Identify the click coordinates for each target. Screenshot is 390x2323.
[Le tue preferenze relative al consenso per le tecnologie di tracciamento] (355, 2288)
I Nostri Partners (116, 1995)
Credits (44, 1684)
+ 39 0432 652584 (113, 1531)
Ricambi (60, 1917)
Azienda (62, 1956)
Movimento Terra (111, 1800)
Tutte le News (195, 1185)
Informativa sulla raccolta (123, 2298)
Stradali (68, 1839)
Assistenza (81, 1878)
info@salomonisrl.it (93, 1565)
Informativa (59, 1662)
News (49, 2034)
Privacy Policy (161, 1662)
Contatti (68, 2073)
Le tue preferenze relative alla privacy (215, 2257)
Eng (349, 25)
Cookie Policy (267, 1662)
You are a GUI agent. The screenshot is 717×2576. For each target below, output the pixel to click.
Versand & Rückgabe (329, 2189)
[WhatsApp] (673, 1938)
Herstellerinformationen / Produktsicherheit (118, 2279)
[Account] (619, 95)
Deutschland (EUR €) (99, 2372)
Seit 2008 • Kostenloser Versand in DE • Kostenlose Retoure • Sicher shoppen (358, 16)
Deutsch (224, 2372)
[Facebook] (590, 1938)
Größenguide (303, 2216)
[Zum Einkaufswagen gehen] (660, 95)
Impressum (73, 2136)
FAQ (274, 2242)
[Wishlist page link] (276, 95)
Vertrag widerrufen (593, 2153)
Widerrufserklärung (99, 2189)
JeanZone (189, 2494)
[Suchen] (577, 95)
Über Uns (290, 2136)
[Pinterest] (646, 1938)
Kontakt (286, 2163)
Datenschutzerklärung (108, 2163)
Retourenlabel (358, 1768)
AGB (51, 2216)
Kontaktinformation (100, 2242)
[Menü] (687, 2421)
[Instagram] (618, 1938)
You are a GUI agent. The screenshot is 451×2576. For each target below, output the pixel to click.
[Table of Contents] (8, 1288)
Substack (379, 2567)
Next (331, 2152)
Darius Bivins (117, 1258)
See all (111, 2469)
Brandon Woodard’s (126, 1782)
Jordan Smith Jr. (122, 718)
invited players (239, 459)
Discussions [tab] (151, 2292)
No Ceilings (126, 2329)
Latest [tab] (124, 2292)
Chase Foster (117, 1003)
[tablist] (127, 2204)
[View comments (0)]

● **Task prompt**
Your reply should hold all the lines from the listing above in which "each" appears.

● **Reply**
Identify the click coordinates for each target. Screenshot is 390x2323.
You are a GUI agent. The screenshot is 717×2576. For each target below, output the pixel to click.
You are a GUI agent. The screenshot is 451×2576. For each target below, output the pixel to click.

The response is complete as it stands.